Now we take $\theta$ to be equal to $7^\circ$ or $\frac{7\pi}{180}$. Define $x=\tan\frac{7\pi}{180}$, and look at the following inequality:

• $\frac{4x(1-x^2)}{(1+x^2)^2}>\frac{3x-x^3}{1-3x^2}$

This is actually the case assuming that $\sin 28^\circ > \tan 28^\circ$. This expression is equivalent to

• $4x(1-x^2)(1-3x^2) > (3x-x^3)(1+x^2)^2$

which in turn is the same as

• $12x^5-16x^3+4x>-x^7+x^5+5x^3+3x$

Subtracting the right hand side from the left gives us

• $x^7+11x^5-21x^3+x>0$

We can pull out a factor of $x$ to get

• $x^6+11x^4-21x^2+1>0$

Something interesting worth noting is that for small $\theta$, $\tan\theta\approx\theta$, and in fact, if $\theta<9^\circ$, the percentage error between the two is less than one percent (https://en.wikipedia.org/wiki/Small-angle_approximation#Error_of_the_approximations). So, we can simply evaluate this expression at $\frac{7\pi}{180}$ instead of $\tan\frac{7\pi}{180}$. If you wish to remain truly calculator-less, I suppose you could further approximate this to $\frac{217}{1800}$ and work it out by hand, but I will be using the expression with pi. Swapping it out for $x$ gives us

• $(\frac{7\pi}{180})^6+11(\frac{7\pi}{180})^4-21(\frac{7\pi}{180})^2+1>0$

and running this through WolframAlpha gives us roughly

• $0.689>0$

Since this expression is true, it follows that $\sin 28^\circ > \tan 21^\circ$.

Answer 4

Working with radians, you want to compare $$\sin \left(\frac{\pi }{6}-\frac{\pi}{90}\right)\qquad \text{to} \qquad \tan \left(\frac{\pi }{8}-\frac{\pi }{120}\right)$$ Let $\epsilon=\frac \pi {120}$ and we shall compare $$\sin \left(\frac{\pi }{6}-\frac 4 3\epsilon\right)\qquad \text{to} \qquad \tan \left(\frac{\pi }{8}-\epsilon\right)$$ Using series around $\epsilon=0$ $$\sin \left(\frac{\pi }{6}-\frac 4 3\epsilon\right)=\frac{1}{2}-\frac{2 }{\sqrt{3}}\epsilon +O\left(\epsilon ^2\right)$$ $$\tan \left(\frac{\pi }{8}-\epsilon\right)=\sqrt 2-1+2 \left(\sqrt{2}-2\right) \epsilon +O\left(\epsilon ^2\right)$$ $$\sin \left(\frac{\pi }{6}-\frac{\pi}{90}\right)- \tan \left(\frac{\pi }{8}-\frac{\pi }{120}\right)=\left(\frac{3}{2}-\sqrt{2}\right)+\left(4-2 \sqrt{2}-\frac{2}{\sqrt{3}}\right) \frac \pi {120} +\cdots$$ which is $0.0862$ as an approximation. The true value is $0.0856$.

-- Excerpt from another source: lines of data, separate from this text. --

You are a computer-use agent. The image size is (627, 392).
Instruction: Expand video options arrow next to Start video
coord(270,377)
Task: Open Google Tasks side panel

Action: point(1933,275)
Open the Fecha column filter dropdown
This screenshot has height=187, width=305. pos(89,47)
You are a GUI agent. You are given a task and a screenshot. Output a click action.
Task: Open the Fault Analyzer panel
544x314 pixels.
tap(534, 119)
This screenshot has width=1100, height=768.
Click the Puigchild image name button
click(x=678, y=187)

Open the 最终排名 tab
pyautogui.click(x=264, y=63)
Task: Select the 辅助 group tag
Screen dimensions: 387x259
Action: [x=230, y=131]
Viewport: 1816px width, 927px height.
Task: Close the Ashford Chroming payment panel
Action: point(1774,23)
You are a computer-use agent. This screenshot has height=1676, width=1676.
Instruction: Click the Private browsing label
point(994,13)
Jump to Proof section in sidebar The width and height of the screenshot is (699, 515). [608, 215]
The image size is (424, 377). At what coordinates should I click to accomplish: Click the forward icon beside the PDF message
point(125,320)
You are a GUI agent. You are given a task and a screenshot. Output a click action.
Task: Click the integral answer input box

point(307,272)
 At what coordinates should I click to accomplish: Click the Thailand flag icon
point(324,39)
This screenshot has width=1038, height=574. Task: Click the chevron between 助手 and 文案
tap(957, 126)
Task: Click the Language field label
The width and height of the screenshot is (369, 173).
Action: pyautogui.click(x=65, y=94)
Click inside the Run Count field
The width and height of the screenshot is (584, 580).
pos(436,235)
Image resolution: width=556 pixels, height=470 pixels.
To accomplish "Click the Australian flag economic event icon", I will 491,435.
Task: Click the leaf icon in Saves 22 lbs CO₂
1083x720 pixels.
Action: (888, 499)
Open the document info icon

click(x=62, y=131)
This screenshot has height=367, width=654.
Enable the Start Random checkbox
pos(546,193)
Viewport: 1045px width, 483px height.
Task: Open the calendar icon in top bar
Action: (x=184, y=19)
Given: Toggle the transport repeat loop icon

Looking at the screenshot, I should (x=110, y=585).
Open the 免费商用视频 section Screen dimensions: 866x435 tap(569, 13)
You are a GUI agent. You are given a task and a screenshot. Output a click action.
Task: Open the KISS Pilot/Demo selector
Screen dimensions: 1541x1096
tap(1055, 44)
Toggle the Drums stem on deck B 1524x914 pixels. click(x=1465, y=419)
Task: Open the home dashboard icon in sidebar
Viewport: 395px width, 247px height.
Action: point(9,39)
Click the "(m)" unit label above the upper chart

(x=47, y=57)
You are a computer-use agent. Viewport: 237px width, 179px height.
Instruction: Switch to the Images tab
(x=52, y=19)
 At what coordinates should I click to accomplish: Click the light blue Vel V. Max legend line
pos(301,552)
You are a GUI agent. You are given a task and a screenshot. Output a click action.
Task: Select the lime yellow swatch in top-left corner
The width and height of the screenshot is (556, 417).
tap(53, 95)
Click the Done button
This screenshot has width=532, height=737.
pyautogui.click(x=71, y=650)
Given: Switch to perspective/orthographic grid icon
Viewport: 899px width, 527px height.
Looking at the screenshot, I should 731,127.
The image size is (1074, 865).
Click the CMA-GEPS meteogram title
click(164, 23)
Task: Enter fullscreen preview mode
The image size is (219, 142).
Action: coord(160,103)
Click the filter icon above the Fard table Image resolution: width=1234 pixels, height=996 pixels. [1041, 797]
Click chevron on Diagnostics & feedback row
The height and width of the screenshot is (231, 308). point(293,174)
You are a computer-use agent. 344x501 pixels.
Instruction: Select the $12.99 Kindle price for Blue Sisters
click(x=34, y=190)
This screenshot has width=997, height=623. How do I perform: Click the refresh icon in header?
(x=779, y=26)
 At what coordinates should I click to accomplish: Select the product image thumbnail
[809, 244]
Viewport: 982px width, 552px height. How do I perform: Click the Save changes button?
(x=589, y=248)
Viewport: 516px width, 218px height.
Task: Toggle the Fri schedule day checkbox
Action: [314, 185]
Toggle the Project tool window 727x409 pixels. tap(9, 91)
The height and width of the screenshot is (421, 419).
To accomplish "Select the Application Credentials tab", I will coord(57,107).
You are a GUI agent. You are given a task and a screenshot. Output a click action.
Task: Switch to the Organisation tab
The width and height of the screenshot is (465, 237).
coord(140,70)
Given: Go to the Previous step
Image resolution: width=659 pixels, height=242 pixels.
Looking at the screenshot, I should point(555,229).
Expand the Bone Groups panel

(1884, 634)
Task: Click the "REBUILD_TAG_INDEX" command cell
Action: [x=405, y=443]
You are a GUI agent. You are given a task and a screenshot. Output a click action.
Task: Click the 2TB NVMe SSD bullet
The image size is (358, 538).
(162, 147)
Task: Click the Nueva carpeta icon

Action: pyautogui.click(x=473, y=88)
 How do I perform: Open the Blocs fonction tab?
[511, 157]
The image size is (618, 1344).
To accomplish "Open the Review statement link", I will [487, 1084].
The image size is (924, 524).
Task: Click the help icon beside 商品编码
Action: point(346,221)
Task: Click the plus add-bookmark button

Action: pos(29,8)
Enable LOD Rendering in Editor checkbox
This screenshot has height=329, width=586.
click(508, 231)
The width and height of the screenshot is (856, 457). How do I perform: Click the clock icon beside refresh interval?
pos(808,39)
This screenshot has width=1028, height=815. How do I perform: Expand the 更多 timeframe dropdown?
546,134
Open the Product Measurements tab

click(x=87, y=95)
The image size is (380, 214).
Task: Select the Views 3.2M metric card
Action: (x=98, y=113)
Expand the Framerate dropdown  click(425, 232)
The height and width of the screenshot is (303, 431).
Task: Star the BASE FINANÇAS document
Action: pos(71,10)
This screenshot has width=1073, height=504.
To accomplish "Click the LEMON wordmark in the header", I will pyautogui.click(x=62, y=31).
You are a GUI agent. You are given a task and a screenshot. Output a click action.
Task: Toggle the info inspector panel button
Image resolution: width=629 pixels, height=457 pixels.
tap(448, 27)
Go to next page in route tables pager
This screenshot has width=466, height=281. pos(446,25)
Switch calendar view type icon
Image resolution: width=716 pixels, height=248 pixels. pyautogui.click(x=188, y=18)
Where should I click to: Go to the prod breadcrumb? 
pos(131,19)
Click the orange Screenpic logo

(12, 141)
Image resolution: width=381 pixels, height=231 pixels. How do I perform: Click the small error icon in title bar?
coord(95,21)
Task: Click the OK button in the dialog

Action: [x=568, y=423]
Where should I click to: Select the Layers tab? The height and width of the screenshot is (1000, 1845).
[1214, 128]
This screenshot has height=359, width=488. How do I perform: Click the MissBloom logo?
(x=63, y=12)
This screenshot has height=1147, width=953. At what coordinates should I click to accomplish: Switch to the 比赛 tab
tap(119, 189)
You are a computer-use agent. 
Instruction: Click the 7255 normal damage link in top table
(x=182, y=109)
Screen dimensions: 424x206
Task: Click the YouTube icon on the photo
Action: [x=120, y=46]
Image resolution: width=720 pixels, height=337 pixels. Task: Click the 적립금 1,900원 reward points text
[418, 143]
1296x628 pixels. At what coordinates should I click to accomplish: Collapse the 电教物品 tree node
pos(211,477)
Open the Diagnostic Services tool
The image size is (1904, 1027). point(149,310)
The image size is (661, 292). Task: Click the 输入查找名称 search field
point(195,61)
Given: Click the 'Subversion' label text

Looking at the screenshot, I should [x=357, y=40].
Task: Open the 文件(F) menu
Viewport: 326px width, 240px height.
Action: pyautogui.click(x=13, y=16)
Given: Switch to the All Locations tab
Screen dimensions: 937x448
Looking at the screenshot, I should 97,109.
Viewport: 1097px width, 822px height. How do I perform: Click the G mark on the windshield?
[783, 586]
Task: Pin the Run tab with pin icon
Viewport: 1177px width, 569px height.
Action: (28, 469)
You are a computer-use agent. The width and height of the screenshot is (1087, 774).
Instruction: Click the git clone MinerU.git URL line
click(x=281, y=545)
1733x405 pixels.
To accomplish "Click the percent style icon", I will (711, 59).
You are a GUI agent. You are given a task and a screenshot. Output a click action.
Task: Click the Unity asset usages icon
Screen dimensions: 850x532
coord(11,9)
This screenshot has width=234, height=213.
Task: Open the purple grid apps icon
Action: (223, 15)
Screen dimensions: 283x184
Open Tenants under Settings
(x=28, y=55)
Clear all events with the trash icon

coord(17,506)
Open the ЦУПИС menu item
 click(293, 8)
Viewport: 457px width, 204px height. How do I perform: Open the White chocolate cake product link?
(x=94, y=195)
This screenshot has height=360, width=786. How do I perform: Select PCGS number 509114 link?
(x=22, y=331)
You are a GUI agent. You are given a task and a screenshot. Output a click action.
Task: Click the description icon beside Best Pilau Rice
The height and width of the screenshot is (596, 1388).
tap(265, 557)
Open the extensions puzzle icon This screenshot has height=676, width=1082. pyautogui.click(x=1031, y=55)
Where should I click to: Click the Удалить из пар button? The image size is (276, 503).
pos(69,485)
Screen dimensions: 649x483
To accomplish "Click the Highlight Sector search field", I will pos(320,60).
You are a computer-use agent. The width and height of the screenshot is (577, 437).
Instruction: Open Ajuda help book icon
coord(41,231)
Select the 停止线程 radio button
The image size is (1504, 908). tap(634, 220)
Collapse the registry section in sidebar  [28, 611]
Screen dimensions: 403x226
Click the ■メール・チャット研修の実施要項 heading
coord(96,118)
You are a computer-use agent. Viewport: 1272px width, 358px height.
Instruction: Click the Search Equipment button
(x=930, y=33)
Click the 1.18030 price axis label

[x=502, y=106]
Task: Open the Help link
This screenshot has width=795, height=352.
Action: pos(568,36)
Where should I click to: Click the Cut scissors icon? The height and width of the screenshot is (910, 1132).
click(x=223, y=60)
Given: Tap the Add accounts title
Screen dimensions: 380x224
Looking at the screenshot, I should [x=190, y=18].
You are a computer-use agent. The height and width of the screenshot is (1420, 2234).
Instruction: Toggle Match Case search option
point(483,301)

No calculator used until the last line (I am too lazy and used my phone).

Answer 5

For every sine, the bigger the angle, the bigger the value. Sine 1 is 0.0174... Sine 2 is 0.034... And sine 3 is 0.052... . Sine 45 is 0.7071... Sine 46 is 0.7193... Sine 47 is 0.7313... Sine 48 is 7431... Sine 49 is 0.7547... Sine 50 is 7660... Sine 51 is 0.7771... And finally Sine 52 is 0.7880... (All values are in degrees mode) Used for reference only, and these values are from a modern scientific calculator. Also, just to tell you, sine 0 is 0 and sine 90 is 1. We also know that it applies to the tangent ratio. For example, tan 1 is 0.0174... and 0.0349... Now, Tan 21 is a little bigger than sin 22, because tan = sinθ / √(1-sin2θ). So sin 22 is smaller than sin 28 or in other words, sin 28 is greater than tan 21.